§ Brief
Count the lines of the data below that contain the string "size", treating case as significant. Reply with the number only.

[START OF Task material]

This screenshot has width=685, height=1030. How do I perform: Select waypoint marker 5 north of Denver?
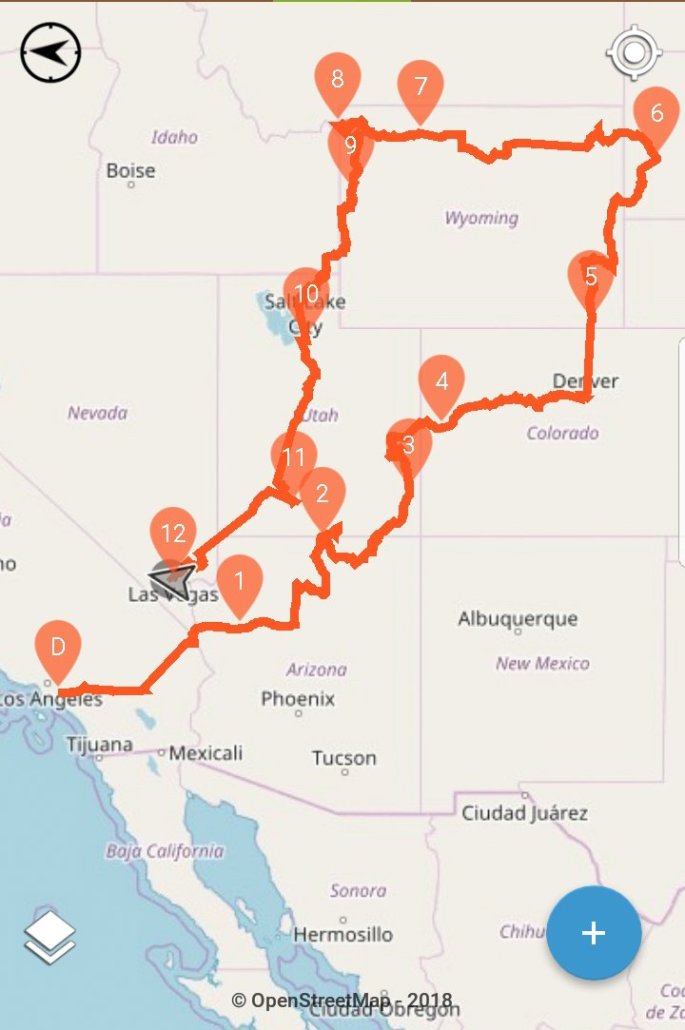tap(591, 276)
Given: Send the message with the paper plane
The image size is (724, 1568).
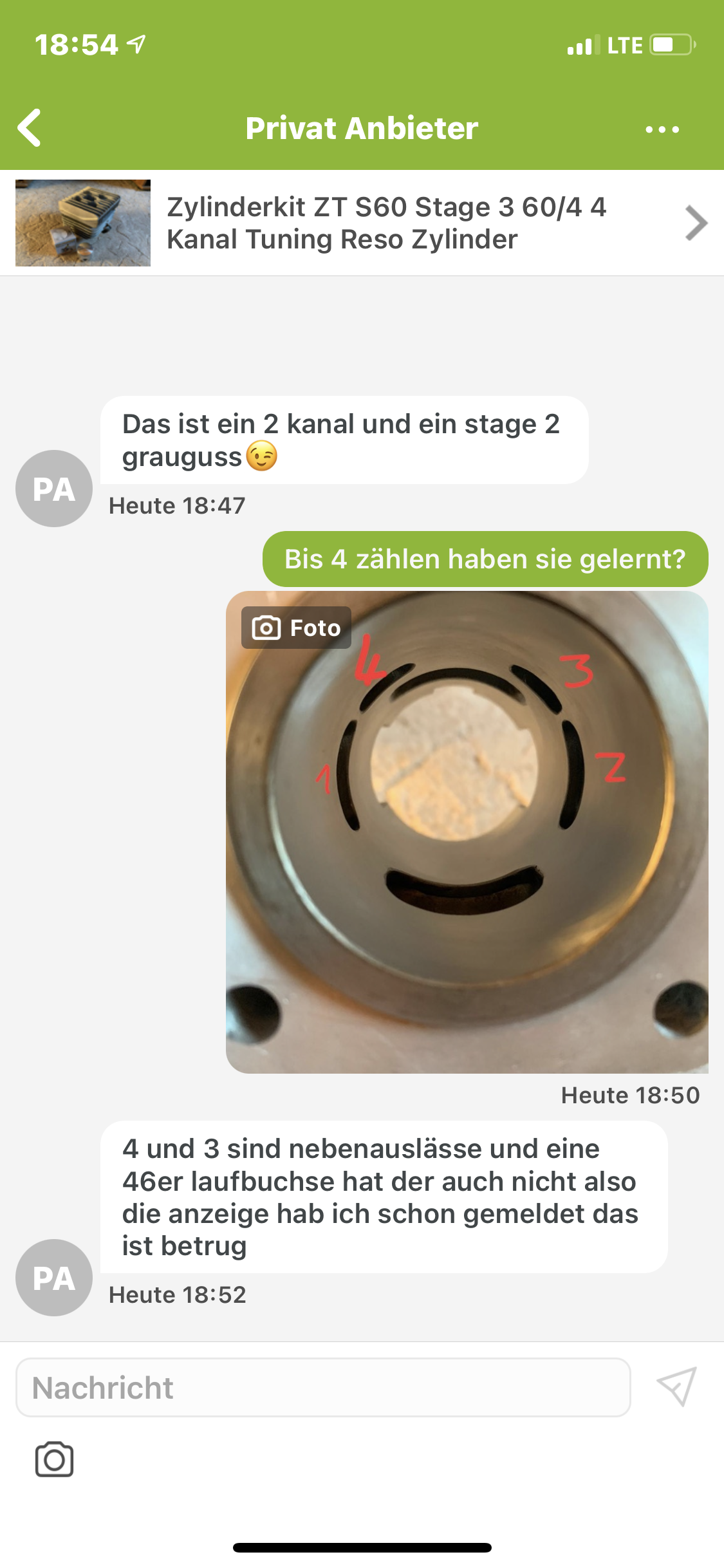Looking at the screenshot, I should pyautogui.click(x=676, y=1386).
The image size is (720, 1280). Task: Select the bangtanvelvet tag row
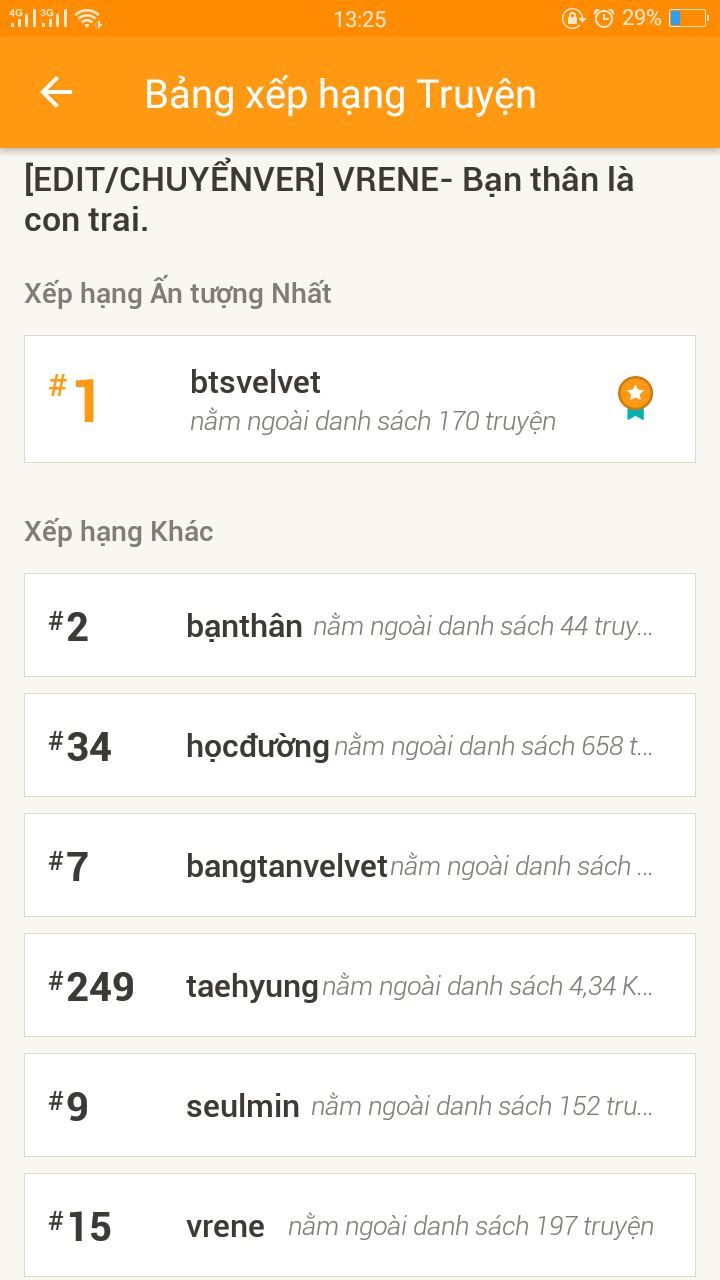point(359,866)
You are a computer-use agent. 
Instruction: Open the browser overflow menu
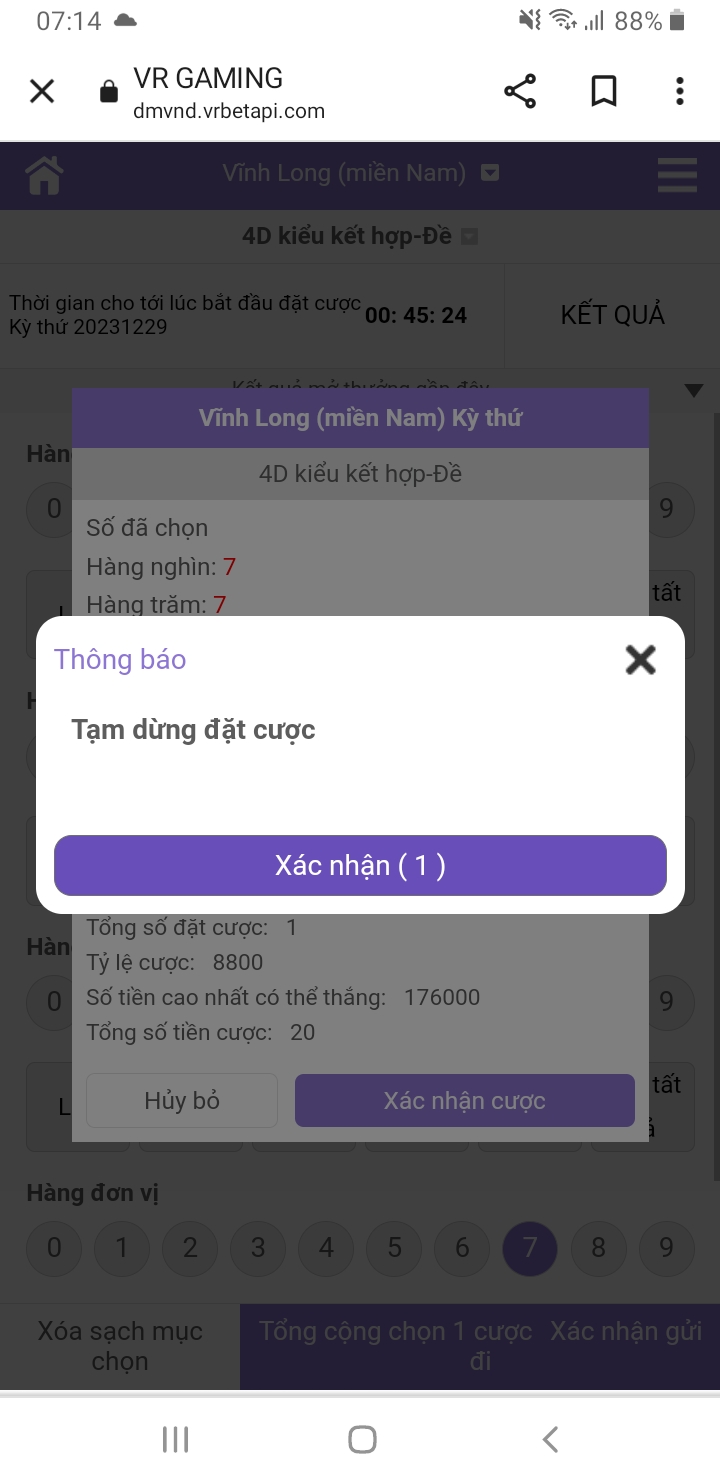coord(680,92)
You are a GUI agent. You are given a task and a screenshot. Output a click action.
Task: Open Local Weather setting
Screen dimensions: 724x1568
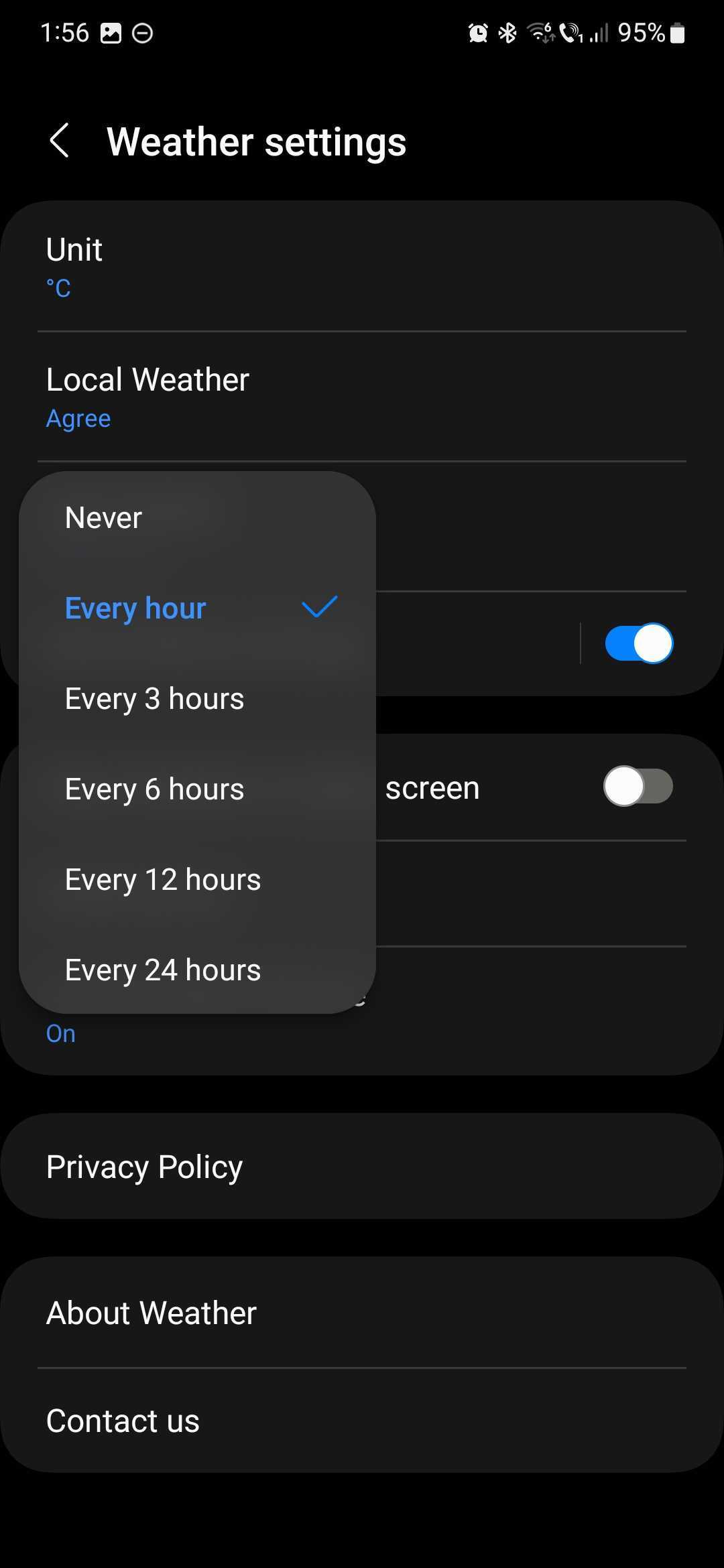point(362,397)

[END OF Task material]

§ Task response
2